Recentemente, a empresa fechou acordos com a rede de concessionários da John Deere e com o Broto, marketplace criado pelo Banco do Brasil com foco na comercialização de produtos com clientes do agro.

Também a fabricante de fertilizantes Cibra, que já havia criado a sua própria moeda digital, a Cibracoin, estabeleceu uma parceria com a Agrotoken, e passou a aceitar os criptoativos da startup na comercialização de seus produtos.

A companhia não revela o número de parceiros que aceitam diretamente as suas moedas digitais, mas elas já superam as duas centenas, além de toda a rede global que trabalha com cartões de crédito Visa.

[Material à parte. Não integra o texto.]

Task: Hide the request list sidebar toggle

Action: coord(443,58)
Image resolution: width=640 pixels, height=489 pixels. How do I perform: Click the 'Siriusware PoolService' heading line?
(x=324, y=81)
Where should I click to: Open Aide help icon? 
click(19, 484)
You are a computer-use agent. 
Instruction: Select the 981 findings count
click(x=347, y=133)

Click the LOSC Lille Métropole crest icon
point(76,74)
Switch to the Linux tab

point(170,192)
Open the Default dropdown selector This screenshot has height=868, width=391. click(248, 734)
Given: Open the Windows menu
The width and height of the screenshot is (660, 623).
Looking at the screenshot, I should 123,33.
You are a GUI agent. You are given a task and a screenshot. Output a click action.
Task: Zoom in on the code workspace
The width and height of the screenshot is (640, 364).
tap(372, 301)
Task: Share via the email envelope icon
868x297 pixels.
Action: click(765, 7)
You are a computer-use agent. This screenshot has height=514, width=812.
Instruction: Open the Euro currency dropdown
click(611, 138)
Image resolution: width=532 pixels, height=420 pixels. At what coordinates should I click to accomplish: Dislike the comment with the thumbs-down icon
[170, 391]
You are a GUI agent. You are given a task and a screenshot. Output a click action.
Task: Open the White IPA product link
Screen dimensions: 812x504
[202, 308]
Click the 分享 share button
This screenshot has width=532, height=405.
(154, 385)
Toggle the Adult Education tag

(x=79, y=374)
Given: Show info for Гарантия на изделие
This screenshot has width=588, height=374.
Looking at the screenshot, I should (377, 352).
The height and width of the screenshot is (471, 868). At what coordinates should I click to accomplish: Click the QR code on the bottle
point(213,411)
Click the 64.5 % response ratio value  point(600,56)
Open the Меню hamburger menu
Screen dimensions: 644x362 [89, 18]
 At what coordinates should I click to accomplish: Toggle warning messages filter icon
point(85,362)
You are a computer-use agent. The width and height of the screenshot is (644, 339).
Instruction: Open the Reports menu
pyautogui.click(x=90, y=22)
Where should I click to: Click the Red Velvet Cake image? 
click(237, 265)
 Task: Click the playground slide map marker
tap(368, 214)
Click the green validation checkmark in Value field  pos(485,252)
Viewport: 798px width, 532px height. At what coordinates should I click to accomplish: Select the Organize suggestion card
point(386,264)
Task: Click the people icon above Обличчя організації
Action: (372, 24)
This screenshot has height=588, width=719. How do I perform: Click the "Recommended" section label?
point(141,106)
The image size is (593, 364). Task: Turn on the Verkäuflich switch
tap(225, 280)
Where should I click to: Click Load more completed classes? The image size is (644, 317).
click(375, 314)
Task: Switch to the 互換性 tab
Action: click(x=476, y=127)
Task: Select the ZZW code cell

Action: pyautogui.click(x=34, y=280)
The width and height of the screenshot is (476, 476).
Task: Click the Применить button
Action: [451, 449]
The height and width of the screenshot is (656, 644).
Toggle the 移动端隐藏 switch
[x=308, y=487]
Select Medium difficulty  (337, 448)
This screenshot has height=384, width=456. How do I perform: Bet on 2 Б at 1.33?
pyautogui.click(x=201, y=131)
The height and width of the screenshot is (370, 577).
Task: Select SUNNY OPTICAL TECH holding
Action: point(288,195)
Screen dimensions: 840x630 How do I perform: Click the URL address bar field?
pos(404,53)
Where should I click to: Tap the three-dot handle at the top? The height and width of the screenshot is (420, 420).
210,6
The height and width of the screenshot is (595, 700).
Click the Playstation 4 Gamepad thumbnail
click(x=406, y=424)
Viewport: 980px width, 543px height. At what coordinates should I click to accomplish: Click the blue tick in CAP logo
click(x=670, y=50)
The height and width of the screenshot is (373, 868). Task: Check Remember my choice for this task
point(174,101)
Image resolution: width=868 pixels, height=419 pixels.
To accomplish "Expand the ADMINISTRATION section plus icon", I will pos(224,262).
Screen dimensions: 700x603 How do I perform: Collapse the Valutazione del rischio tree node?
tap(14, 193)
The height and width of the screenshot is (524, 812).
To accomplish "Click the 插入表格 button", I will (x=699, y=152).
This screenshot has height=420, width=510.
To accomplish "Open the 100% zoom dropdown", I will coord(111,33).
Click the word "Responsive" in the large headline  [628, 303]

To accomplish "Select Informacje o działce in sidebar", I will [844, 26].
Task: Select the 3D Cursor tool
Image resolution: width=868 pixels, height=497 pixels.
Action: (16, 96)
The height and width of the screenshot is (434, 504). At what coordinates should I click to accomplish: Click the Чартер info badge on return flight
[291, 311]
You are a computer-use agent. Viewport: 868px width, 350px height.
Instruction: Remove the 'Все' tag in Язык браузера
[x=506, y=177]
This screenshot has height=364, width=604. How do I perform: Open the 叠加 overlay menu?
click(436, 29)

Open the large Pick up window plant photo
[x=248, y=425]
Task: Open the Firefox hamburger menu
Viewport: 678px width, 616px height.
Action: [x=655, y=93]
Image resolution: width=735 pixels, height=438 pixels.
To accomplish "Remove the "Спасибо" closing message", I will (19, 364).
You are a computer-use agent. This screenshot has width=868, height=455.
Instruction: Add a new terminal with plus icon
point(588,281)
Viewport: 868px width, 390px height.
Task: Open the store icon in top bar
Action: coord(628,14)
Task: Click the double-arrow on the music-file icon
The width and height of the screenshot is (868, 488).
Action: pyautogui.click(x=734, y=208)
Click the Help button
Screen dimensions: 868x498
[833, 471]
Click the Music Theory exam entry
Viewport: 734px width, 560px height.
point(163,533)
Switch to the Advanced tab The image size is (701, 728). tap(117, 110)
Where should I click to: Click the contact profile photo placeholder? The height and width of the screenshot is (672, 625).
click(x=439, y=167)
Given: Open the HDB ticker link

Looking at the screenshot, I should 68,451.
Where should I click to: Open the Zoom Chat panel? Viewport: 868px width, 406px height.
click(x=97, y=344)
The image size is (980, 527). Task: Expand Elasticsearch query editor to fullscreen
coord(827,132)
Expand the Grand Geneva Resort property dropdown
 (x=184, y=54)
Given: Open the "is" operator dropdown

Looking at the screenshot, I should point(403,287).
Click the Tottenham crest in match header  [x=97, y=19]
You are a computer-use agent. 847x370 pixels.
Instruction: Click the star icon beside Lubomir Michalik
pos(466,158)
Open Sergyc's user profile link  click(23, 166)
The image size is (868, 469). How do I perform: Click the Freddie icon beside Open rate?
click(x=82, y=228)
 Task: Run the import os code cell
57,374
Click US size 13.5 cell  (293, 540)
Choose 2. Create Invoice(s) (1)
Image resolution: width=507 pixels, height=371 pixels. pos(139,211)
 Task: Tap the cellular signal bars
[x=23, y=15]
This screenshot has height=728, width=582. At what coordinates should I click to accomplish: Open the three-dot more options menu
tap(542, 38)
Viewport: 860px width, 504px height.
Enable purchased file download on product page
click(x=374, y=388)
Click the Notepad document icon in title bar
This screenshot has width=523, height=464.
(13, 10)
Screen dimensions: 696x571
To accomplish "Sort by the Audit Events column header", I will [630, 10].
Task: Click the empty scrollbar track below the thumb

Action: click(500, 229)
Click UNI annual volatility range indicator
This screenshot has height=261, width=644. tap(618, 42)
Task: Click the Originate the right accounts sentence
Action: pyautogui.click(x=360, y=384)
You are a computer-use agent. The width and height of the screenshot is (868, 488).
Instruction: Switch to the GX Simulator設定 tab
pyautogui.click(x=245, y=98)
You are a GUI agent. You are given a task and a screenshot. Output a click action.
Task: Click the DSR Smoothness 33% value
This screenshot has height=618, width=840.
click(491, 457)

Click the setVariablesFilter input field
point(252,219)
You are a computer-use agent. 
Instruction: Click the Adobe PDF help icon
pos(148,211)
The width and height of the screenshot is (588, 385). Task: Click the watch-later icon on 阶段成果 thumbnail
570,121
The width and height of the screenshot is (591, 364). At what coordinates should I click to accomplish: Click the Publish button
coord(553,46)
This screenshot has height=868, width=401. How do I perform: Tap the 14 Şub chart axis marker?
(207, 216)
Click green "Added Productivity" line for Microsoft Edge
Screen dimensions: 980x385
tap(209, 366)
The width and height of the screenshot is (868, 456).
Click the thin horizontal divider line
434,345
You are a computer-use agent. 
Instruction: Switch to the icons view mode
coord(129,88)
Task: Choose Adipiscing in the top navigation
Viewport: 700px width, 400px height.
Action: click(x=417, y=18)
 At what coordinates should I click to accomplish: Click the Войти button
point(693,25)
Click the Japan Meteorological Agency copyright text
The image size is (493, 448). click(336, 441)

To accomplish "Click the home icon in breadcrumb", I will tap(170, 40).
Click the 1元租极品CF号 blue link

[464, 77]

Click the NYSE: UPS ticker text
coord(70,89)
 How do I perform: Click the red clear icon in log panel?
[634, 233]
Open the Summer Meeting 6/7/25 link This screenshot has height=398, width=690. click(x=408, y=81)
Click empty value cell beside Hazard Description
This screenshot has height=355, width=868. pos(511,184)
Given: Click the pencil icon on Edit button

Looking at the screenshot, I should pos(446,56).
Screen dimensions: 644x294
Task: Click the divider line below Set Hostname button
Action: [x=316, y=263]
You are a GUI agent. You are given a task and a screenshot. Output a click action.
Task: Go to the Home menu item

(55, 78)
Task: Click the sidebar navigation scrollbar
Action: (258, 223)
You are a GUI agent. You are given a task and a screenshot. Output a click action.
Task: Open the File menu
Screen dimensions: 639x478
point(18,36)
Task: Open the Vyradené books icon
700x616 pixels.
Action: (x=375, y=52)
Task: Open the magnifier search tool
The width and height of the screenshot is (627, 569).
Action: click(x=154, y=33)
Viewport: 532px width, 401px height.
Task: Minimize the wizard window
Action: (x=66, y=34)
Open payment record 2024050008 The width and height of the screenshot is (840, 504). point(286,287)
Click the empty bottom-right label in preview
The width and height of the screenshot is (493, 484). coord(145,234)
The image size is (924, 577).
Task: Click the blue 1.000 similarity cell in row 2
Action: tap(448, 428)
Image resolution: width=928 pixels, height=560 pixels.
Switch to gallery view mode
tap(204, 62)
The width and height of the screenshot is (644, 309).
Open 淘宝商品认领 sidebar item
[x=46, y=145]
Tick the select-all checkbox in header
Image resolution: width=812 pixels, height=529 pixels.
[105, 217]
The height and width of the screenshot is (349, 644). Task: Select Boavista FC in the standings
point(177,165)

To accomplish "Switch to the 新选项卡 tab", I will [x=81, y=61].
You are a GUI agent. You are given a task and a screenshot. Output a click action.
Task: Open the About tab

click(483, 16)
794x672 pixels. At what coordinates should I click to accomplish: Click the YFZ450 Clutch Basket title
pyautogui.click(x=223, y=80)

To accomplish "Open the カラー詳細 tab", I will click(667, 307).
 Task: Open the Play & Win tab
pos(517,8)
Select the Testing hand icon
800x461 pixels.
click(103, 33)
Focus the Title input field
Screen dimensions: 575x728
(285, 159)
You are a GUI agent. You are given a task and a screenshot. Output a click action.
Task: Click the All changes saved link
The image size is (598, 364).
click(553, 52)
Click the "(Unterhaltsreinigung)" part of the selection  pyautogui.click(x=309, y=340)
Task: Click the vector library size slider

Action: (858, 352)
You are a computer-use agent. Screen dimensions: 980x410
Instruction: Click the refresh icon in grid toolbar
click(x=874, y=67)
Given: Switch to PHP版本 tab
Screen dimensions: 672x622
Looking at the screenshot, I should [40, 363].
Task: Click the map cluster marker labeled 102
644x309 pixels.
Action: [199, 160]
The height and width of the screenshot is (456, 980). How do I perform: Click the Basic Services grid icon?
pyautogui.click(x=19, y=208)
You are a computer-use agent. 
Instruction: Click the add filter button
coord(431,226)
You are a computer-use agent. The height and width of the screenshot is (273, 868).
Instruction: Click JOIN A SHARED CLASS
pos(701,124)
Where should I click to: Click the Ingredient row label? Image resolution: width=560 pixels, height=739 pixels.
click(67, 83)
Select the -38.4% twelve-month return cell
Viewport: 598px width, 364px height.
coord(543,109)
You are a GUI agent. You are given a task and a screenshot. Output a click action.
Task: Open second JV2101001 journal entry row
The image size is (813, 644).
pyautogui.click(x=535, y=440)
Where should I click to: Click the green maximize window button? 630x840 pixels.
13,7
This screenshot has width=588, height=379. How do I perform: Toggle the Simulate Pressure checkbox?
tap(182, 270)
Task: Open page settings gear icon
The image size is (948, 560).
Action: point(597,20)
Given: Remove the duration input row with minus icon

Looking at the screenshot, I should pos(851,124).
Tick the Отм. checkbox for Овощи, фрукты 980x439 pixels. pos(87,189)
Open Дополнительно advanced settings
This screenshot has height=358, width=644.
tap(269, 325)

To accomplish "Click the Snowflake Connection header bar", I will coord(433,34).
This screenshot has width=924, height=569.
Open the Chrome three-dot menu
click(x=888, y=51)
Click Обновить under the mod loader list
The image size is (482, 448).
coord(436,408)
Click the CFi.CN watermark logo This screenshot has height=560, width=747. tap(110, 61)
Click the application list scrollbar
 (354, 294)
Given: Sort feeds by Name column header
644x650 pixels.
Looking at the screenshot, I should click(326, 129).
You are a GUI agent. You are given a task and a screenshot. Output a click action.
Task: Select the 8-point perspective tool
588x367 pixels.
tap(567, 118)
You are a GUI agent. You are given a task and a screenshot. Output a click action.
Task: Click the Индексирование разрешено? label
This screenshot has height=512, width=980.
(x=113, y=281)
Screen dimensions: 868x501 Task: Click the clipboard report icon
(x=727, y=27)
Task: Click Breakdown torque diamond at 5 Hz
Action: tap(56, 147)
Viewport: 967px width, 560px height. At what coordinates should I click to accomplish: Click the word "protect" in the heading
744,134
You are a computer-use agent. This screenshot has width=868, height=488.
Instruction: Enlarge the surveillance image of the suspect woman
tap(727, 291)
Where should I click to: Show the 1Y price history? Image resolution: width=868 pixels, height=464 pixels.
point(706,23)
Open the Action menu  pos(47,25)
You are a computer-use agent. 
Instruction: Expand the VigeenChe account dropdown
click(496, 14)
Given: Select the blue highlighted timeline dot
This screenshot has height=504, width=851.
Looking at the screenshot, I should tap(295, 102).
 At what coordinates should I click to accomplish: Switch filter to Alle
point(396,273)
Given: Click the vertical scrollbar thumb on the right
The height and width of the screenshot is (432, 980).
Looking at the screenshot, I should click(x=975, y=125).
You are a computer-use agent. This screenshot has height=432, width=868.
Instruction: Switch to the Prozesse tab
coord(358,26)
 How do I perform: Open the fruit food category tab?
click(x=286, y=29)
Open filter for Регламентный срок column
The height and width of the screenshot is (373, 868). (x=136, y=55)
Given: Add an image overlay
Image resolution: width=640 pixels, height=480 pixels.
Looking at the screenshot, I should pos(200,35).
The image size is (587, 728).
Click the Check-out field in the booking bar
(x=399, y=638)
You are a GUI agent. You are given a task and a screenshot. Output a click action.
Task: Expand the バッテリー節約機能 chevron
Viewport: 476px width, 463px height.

“O crescimento é quase exponencial”, diz Nacaxe. “E o espectro de empresas interessadas em fazer parte desse ecossistema tem avançado bastante. O primeiro foco eram insumos, mas hoje temos até planos de saúde e empresas telefonia querendo aceitar nossos tokens, pois sabem que é uma forma de atrair clientes do agronegócio”.

Pecuária, etanol e uma força do Drex

Mais do que as moedas, porém, a startup acredita que seu grande trunfo está na sua capacidade técnica no uso de redes de blockchain, que permite a criação de ambientes seguros e confiáveis para registro de transações.

Assim, uma das frentes em expansão na Agrotoken é a de atuação nos bastidores, como uma plataforma fornecedora de infraestrutura tecnológica para que essas empresas desenvolvam seus próprios ambientes de blockchain e, eventualmente, criptomoedas próprias.

“A gente ficou muito famoso pela plataforma da Agrotoken, mas este ano temos avançado com a elaboração de projetos em que passamos a ser quem desenvolve a tecnologia para ambientes de parceiros”, diz o diretor para o Brasil.

Exemplo disso são duas iniciativas de tokenização em testes junto a grandes empresas de pecuária e etanol, inciativa antecipada pelo AgFeed em maio passado. Segundo Nacaxe, são projetos realizados em “circuito fechado”, ou seja, em que os tokens emitidos circulam como moeda apenas dentro de um círculo determinado de parceiros.

“Trata-se de um ambiente restrito e os parceiros não comunicam isso para fora. Alí dentro, é possível fazer rastreabilidade de insumos ou garantia de origem”, diz

A demanda por esse tipo de projeto tem crescido, segundo a empresa. Isso porque a técnica de tokenização tem sido mais difundida, até mesmo pelo próprio Banco Central brasileiro, através da criação de uma versão digital do Real, o Drex.

“Isso tem sido uma coisa muito boa para a Agrotoken”, diz Nacaxe. “Temos visto empresas falando de tokenização de debêntures, de ações, de recebíveis...”

Segundo o diretor da Agrotoken, um dos principais motivos para o otimismo da empresa nos próximos anos está no fato de o BC, além de estimular o mercado, ter escolhido para o Drex a mesma técnica de operação de blockchain utilizada pela companhia.

“Existem vários modelos, mas tivemos a sorte de ter sido pioneiros dessa técnica na América Latina”, avalia Nacaxe. “Acreditamos que conseguiremos surfar bem a onda que o BC levantou, a gente já está bem avançado”.

De acordo com o executivo, no caso do Drex, a moeda digital será lastreada na reserva monetária dos bancos, enquanto a Agrotoken usa uma reserva de grãos. O processo tecnológico para a digitalização desses ativos, sejam financeiros, sejam naturais, é semelhante.

“Há um encontro perfeito dessas técnicas, o que vai permitir que a gente se integre com qualquer um que esteja no ambiente Drex ou em um blockchain como o da Cibra”, afirma.